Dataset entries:
====

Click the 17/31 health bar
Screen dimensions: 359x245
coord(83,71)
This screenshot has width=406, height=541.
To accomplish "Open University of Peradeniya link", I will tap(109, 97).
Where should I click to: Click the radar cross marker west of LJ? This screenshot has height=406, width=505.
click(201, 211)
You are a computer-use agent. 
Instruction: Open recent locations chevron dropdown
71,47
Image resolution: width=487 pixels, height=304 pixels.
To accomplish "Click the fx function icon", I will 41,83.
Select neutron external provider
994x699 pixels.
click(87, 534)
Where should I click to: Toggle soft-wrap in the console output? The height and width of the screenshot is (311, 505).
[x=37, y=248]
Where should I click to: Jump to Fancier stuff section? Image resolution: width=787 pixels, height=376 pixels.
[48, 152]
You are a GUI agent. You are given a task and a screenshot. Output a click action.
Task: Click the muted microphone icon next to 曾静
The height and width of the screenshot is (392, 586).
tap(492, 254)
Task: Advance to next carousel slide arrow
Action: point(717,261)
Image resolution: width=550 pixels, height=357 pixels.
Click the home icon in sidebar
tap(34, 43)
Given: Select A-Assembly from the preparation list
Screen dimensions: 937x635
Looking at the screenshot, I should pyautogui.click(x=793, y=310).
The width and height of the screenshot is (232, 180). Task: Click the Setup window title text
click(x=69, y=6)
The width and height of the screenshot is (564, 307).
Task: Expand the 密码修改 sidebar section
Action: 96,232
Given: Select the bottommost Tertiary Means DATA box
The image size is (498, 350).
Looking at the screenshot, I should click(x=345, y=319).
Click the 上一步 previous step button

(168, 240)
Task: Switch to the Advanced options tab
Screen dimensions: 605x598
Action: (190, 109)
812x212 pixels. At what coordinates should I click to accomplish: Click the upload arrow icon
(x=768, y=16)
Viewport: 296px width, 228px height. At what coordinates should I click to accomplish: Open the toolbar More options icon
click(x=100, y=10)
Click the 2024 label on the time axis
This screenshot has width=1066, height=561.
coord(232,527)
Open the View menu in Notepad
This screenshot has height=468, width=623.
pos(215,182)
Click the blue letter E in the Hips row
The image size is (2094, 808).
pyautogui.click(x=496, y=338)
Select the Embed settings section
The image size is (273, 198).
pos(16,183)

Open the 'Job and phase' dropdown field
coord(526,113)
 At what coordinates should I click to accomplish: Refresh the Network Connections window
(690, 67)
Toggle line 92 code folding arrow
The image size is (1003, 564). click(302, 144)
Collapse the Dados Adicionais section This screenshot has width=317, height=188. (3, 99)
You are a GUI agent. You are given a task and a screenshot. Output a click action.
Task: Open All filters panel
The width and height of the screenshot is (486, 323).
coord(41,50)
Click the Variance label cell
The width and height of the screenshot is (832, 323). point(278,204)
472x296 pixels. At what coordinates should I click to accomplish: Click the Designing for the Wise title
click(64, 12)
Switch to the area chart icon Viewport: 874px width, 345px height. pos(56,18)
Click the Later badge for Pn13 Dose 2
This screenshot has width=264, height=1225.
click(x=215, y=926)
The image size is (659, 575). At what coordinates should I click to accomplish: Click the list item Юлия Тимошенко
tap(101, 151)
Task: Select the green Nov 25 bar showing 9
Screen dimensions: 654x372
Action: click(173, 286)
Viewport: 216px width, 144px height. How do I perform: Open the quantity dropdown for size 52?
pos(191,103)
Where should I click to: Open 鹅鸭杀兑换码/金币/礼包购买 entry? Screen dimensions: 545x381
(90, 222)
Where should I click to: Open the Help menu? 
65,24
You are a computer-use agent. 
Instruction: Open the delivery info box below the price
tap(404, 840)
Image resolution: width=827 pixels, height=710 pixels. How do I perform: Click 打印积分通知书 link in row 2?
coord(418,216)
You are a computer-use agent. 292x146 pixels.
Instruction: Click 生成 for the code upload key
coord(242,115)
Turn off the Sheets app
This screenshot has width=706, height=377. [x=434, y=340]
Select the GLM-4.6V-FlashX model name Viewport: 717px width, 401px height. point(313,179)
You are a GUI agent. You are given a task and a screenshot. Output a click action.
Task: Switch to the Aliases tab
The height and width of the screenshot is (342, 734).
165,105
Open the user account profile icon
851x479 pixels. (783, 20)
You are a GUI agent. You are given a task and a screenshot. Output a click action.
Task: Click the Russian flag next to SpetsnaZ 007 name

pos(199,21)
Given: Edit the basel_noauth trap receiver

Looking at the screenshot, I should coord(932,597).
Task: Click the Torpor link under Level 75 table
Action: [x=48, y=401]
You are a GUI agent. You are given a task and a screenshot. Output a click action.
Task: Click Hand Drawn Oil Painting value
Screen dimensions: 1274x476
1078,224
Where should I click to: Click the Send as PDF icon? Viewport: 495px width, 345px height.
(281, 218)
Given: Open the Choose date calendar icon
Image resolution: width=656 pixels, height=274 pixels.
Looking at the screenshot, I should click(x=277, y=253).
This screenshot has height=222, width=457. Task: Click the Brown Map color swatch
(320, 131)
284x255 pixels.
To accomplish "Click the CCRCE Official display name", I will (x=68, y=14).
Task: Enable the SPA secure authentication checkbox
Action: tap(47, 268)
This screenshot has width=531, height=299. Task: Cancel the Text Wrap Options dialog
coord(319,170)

====

Directions for this task
Each record is to be repeated word for word, with none skipped.

Answer
Click the 17/31 health bar
Screen dimensions: 359x245
coord(83,71)
This screenshot has width=406, height=541.
To accomplish "Open University of Peradeniya link", I will tap(109, 97).
Where should I click to: Click the radar cross marker west of LJ? This screenshot has height=406, width=505.
click(201, 211)
You are a computer-use agent. 
Instruction: Open recent locations chevron dropdown
71,47
Image resolution: width=487 pixels, height=304 pixels.
To accomplish "Click the fx function icon", I will 41,83.
Select neutron external provider
994x699 pixels.
click(87, 534)
Where should I click to: Toggle soft-wrap in the console output? The height and width of the screenshot is (311, 505).
[x=37, y=248]
Where should I click to: Jump to Fancier stuff section? Image resolution: width=787 pixels, height=376 pixels.
[48, 152]
You are a GUI agent. You are given a task and a screenshot. Output a click action.
Task: Click the muted microphone icon next to 曾静
The height and width of the screenshot is (392, 586).
tap(492, 254)
Task: Advance to next carousel slide arrow
Action: point(717,261)
Image resolution: width=550 pixels, height=357 pixels.
Click the home icon in sidebar
tap(34, 43)
Given: Select A-Assembly from the preparation list
Screen dimensions: 937x635
Looking at the screenshot, I should pyautogui.click(x=793, y=310).
The width and height of the screenshot is (232, 180). Task: Click the Setup window title text
click(x=69, y=6)
The width and height of the screenshot is (564, 307).
Task: Expand the 密码修改 sidebar section
Action: 96,232
Given: Select the bottommost Tertiary Means DATA box
The image size is (498, 350).
Looking at the screenshot, I should click(x=345, y=319).
Click the 上一步 previous step button

(168, 240)
Task: Switch to the Advanced options tab
Screen dimensions: 605x598
Action: (190, 109)
812x212 pixels. At what coordinates should I click to accomplish: Click the upload arrow icon
(x=768, y=16)
Viewport: 296px width, 228px height. At what coordinates should I click to accomplish: Open the toolbar More options icon
click(x=100, y=10)
Click the 2024 label on the time axis
This screenshot has width=1066, height=561.
coord(232,527)
Open the View menu in Notepad
This screenshot has height=468, width=623.
pos(215,182)
Click the blue letter E in the Hips row
The image size is (2094, 808).
pyautogui.click(x=496, y=338)
Select the Embed settings section
The image size is (273, 198).
pos(16,183)

Open the 'Job and phase' dropdown field
coord(526,113)
 At what coordinates should I click to accomplish: Refresh the Network Connections window
(690, 67)
Toggle line 92 code folding arrow
The image size is (1003, 564). click(302, 144)
Collapse the Dados Adicionais section This screenshot has width=317, height=188. (3, 99)
You are a GUI agent. You are given a task and a screenshot. Output a click action.
Task: Open All filters panel
The width and height of the screenshot is (486, 323).
coord(41,50)
Click the Variance label cell
The width and height of the screenshot is (832, 323). point(278,204)
472x296 pixels. At what coordinates should I click to accomplish: Click the Designing for the Wise title
click(64, 12)
Switch to the area chart icon Viewport: 874px width, 345px height. pos(56,18)
Click the Later badge for Pn13 Dose 2
This screenshot has width=264, height=1225.
click(x=215, y=926)
The image size is (659, 575). At what coordinates should I click to accomplish: Click the list item Юлия Тимошенко
tap(101, 151)
Task: Select the green Nov 25 bar showing 9
Screen dimensions: 654x372
Action: click(173, 286)
Viewport: 216px width, 144px height. How do I perform: Open the quantity dropdown for size 52?
pos(191,103)
Where should I click to: Open 鹅鸭杀兑换码/金币/礼包购买 entry? Screen dimensions: 545x381
(90, 222)
Where should I click to: Open the Help menu? 
65,24
You are a computer-use agent. 
Instruction: Open the delivery info box below the price
tap(404, 840)
Image resolution: width=827 pixels, height=710 pixels. How do I perform: Click 打印积分通知书 link in row 2?
coord(418,216)
You are a computer-use agent. 292x146 pixels.
Instruction: Click 生成 for the code upload key
coord(242,115)
Turn off the Sheets app
This screenshot has width=706, height=377. [x=434, y=340]
Select the GLM-4.6V-FlashX model name Viewport: 717px width, 401px height. point(313,179)
You are a GUI agent. You are given a task and a screenshot. Output a click action.
Task: Switch to the Aliases tab
The height and width of the screenshot is (342, 734).
165,105
Open the user account profile icon
851x479 pixels. (783, 20)
You are a GUI agent. You are given a task and a screenshot. Output a click action.
Task: Click the Russian flag next to SpetsnaZ 007 name

pos(199,21)
Given: Edit the basel_noauth trap receiver

Looking at the screenshot, I should coord(932,597).
Task: Click the Torpor link under Level 75 table
Action: [x=48, y=401]
You are a GUI agent. You are given a task and a screenshot. Output a click action.
Task: Click Hand Drawn Oil Painting value
Screen dimensions: 1274x476
1078,224
Where should I click to: Click the Send as PDF icon? Viewport: 495px width, 345px height.
(281, 218)
Given: Open the Choose date calendar icon
Image resolution: width=656 pixels, height=274 pixels.
Looking at the screenshot, I should click(x=277, y=253).
This screenshot has height=222, width=457. Task: Click the Brown Map color swatch
(320, 131)
284x255 pixels.
To accomplish "Click the CCRCE Official display name", I will (x=68, y=14).
Task: Enable the SPA secure authentication checkbox
Action: tap(47, 268)
This screenshot has width=531, height=299. Task: Cancel the Text Wrap Options dialog
coord(319,170)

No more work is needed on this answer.